In the rows below, take the stretch from the line containing "Identify the location" through the end of the rows and write it out again, swapping "hero-title" for "page-heading" and keeping everything else the same. Give only that stretch, without the pictures.

——————————

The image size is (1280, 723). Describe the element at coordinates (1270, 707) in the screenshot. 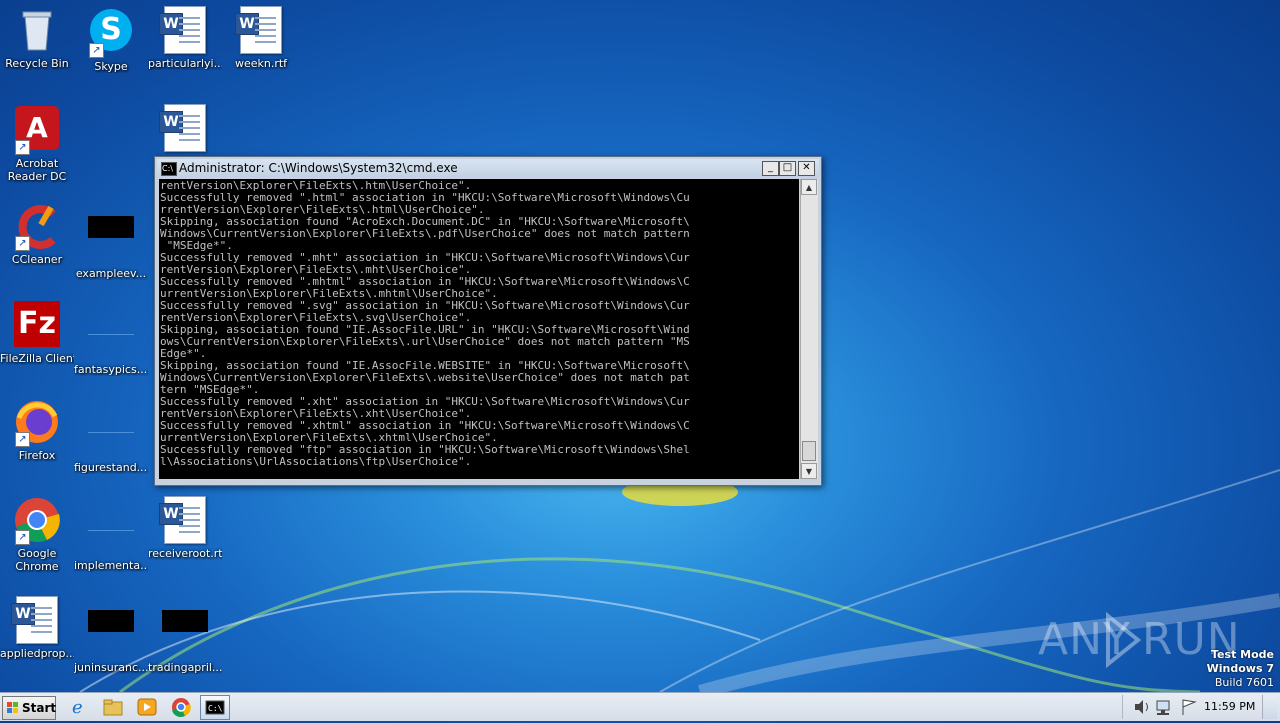

I see `show-desktop-button` at that location.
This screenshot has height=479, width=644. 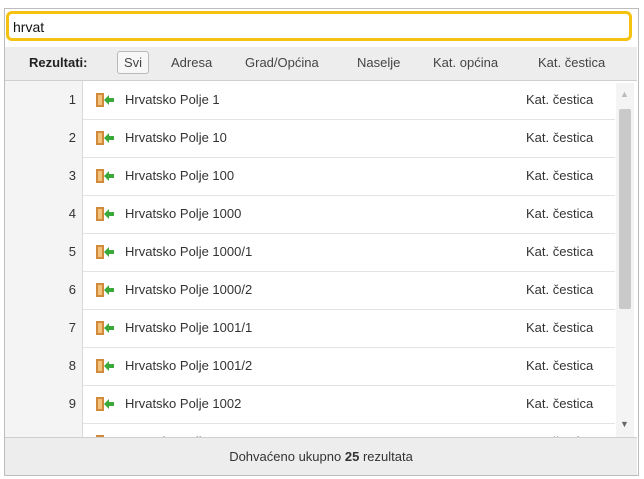 I want to click on row-number: 1, so click(x=44, y=100).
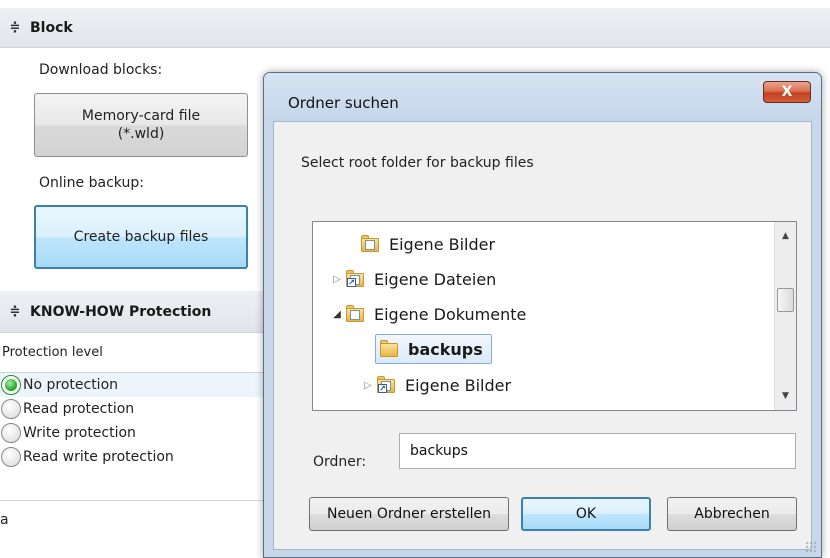 This screenshot has height=558, width=830. Describe the element at coordinates (356, 314) in the screenshot. I see `documents-folder-icon` at that location.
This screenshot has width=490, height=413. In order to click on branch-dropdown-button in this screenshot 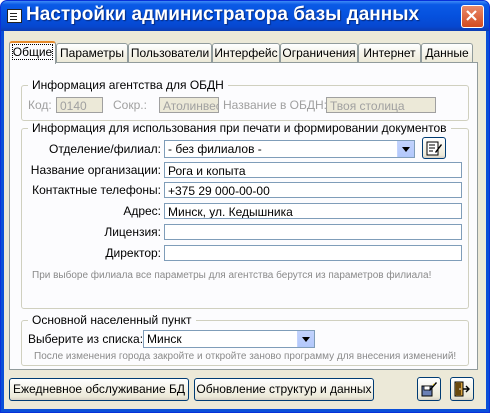, I will do `click(406, 149)`.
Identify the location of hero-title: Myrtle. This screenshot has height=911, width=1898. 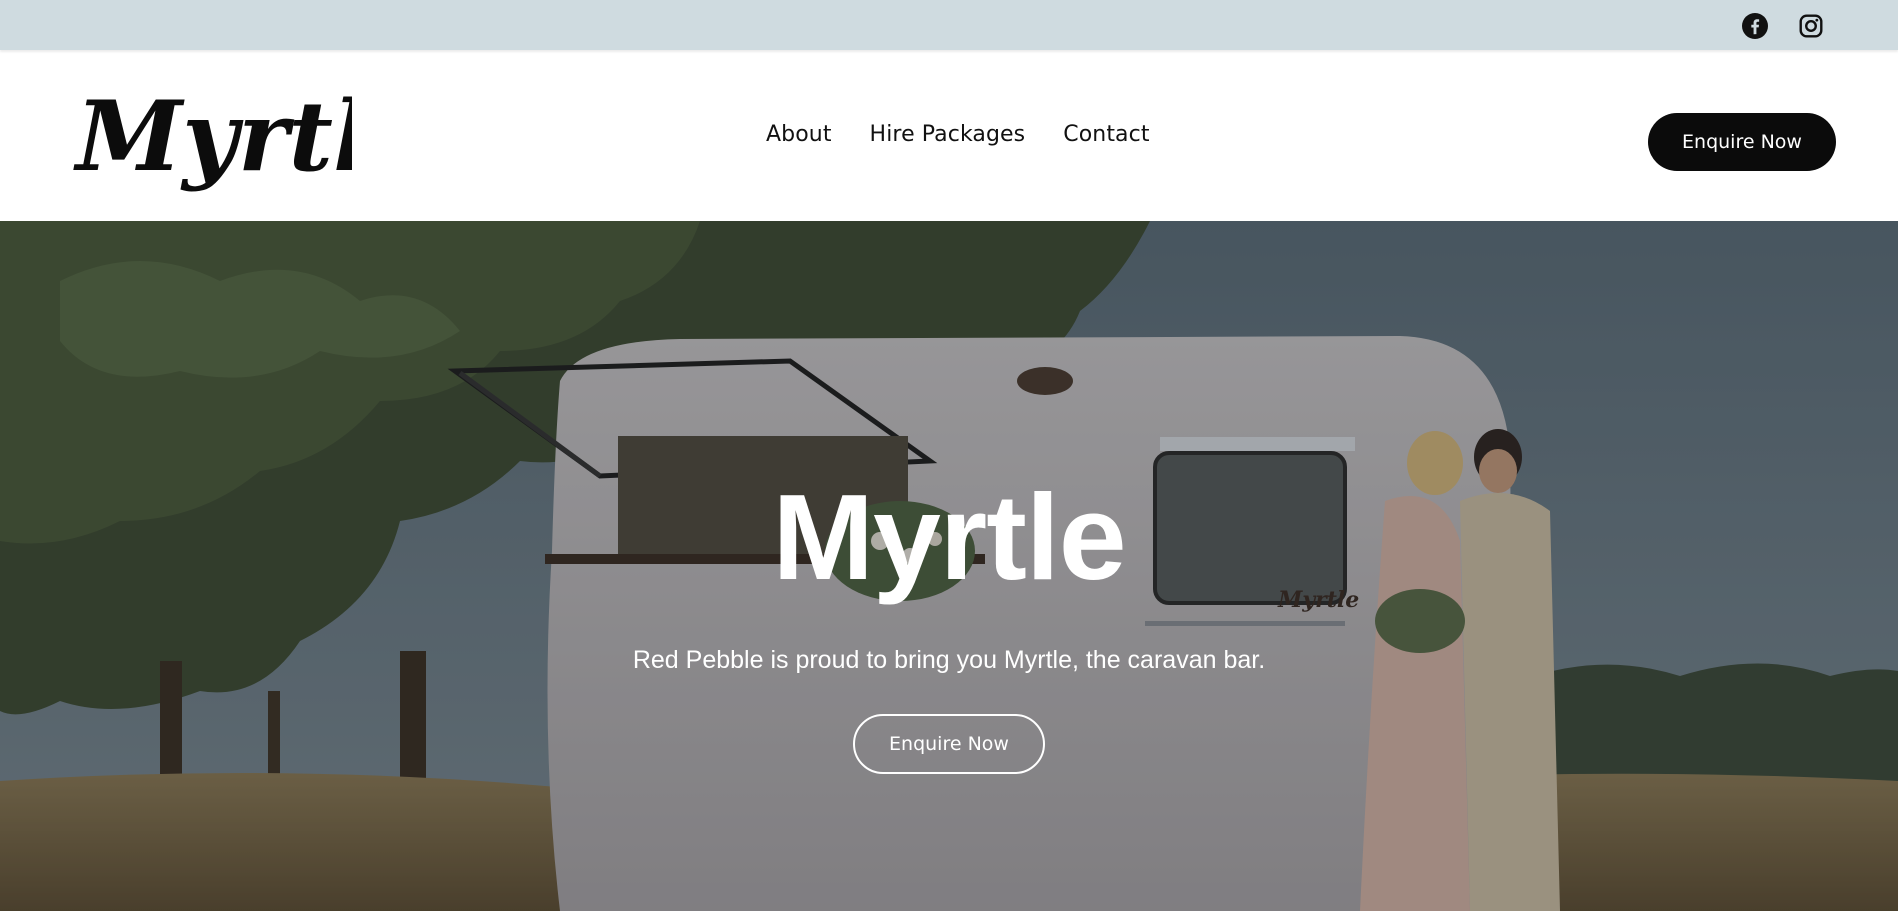
(949, 537).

——————————

Solution to this exercise.
Identify the location of page-heading: Myrtle. This screenshot has height=911, width=1898. 
(949, 537).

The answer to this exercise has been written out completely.